• **Exercise**: Please pick up the passage below on how Indonesian politicians perceive voters' environmental concerns, and continue it from its final sentence.

• **Document extract**:
↓

Indonesian voters report broad concern over issues of climate change and pollution. In our sample, 46% and 57.5% of voters indicate that climate change and pollution, respectively, are ‘very important’ issues. Voters report even stronger concern over the concrete, climate-related issues of extreme heat, flooding, drought, and wildfire in their own communities. Moreover, a large majority of voters support environmental protection even when pressed with its potential economic costs.

Even so, we find that politicians underestimate voters’ concern for the environment. Only 29% and 35.1% of politicians indicate that climate change and pollution are very important issues for voters. By contrast, we document better alignment on issues of health, education, and the economy. In these more traditional domains, voters hold strong preferences, and politicians hold accurate perceptions of these preferences.

Politicians updated their views on the demand for action, but not their support for environmental policies

We study the impact of politicians’ perceptions with a randomised informational experiment, which we conducted several weeks before the election. For a treatment group of politicians, we provided information about voters’ preferences in the form of an oral presentation and a written report. We then measured politicians’ own preferences and their perceptions of voters’ preferences in a follow-up survey. For a control group of politicians, we delivered the presentation and report after the follow-up survey, rather than before.

We find evidence of learning: politicians updated their views on the importance that voters attach to environmental issues, and politicians also updated their own views on these issues. Relative to control politicians, treatment politicians were 8.7 percentage points more likely to indicate that climate change and pollution were very important issues for voters. Politicians were also 8.7 percentage points more likely to hold these beliefs themselves.

But politicians were not called to action. We detected no additional support for specific environmental policies, including a carbon tax or deforestation ban. Forest protections are particularly important in the Indonesia context, where the palm oil industry drives large-scale land clearing (Hsiao 2024). We also asked politicians whether extreme heat, flooding, sea level rise, deforestation, and pollution were issues that ‘merited policy attention’, which is a much lower bar than the difficult task of policy implementation. We still detected no additional support along these margins.

↑

• **Records supplied**:
↓

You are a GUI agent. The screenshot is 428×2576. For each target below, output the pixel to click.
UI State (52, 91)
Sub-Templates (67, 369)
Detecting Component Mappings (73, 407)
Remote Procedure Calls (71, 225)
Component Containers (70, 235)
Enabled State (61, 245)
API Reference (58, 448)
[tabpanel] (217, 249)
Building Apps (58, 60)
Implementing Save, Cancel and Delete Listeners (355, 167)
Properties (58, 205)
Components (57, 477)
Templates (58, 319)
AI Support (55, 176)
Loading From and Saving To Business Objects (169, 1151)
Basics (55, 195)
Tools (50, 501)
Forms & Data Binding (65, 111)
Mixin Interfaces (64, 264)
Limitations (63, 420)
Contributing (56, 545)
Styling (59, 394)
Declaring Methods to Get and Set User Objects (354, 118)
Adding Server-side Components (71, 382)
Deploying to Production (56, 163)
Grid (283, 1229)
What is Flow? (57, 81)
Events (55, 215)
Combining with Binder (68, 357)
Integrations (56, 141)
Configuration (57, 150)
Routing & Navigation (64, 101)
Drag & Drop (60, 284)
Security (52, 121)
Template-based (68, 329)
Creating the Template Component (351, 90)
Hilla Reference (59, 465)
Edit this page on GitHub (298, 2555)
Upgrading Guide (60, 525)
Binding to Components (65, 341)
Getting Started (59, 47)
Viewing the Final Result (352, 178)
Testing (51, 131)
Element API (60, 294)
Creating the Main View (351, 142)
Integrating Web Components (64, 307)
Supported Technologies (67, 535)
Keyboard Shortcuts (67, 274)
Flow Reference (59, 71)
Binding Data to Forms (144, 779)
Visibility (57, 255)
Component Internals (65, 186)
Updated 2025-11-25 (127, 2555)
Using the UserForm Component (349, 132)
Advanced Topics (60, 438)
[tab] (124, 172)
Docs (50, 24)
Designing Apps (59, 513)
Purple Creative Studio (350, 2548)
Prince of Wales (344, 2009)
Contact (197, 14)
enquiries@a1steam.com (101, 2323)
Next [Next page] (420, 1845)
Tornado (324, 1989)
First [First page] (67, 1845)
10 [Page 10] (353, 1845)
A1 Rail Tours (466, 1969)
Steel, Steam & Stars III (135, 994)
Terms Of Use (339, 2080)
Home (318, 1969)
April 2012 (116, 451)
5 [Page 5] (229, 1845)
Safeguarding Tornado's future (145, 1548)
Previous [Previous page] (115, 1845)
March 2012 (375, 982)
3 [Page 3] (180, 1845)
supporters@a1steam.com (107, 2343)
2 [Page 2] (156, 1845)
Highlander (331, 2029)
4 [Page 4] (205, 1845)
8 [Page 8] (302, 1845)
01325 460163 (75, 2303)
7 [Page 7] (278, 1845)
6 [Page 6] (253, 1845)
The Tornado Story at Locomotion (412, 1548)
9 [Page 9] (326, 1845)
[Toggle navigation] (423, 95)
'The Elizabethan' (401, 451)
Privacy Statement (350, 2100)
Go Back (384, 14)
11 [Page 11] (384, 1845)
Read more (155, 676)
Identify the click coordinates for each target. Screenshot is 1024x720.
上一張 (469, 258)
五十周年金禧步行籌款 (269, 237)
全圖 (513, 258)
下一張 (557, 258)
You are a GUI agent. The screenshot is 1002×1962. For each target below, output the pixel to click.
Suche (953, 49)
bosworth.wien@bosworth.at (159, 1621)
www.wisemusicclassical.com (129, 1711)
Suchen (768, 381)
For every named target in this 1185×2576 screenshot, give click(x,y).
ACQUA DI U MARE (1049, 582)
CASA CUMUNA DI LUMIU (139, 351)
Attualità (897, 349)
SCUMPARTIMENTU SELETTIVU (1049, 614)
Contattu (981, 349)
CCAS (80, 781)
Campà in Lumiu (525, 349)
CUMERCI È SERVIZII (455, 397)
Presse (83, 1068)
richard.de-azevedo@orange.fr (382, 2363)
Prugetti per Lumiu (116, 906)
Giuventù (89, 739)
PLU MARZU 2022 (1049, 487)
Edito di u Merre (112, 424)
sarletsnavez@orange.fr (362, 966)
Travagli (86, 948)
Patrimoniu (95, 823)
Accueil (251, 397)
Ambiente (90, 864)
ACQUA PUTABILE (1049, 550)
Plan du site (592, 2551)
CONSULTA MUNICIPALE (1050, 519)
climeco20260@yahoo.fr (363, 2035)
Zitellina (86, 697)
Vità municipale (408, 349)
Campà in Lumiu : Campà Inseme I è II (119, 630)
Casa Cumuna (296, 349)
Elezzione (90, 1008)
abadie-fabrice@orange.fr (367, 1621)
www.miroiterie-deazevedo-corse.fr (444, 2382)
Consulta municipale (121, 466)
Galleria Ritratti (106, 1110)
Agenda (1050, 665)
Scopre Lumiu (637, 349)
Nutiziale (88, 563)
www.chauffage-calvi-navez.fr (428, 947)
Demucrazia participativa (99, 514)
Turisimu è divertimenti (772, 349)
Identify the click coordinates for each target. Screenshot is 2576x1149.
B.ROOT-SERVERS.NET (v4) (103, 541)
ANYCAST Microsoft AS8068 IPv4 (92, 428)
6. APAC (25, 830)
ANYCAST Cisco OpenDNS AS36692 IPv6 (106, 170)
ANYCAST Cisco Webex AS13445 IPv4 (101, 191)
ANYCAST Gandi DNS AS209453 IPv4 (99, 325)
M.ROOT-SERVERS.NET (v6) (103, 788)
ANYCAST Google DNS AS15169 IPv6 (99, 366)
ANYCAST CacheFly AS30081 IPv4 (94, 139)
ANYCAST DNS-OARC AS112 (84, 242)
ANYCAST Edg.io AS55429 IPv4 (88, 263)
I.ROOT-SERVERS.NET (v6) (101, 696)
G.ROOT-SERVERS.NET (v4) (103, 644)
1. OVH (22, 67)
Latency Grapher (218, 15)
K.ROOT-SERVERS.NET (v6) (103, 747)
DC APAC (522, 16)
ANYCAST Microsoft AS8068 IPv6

↑

• **Answer to this task**:
That is, we find that politicians are reticent to act, even when voters demand action and we communicate this demand to politicians. Our final set of results highlight the costs of policy action:

  1. Our intervention only induced policy support among politicians that grossly underestimated voter demand. Politicians otherwise find it too costly to change policy platforms.
  2. Our intervention only induced policy support in regions with limited elite capture. Agribusiness interests otherwise create political headwinds for environmental protection.
  3. Voters and politicians do align in their rank ordering of policy issues. If policy action faces fiscal constraints, then environmental inaction may allow progress in other domains. Inaction is inefficient in the first and second cases, but it need not be in the third.

Global lessons for climate policy

Our research connects to ongoing debates on the drivers of environmental inaction and the desire to spur change. Our main contribution is to show that existing explanations related to preferences, perceptions, and policy costs are independently insufficient. Climate action requires progress on all fronts. In this moment of heightened political tension, Indonesia offers global lessons and potential solutions.

References

Balboni, C, R Burgess, and B Olken (2025), “The origins and control of forest fires in the tropics,” Review of Economic Studies.

Global Forest Watch (2024), “Tree cover loss in Indonesia.”

Hsiao, A (2024), “Coordination and commitment in international climate action: Evidence from palm oil.”

Hsiao, A (2025), “Sea level rise and urban adaptation in Jakarta.”

Hsiao, A and N Kuipers (2025), “Climate crisis and policy inaction in Indonesia,” American Journal of Political Science.

IQAir (2023), "World air quality report: Region and city PM2.5 ranking."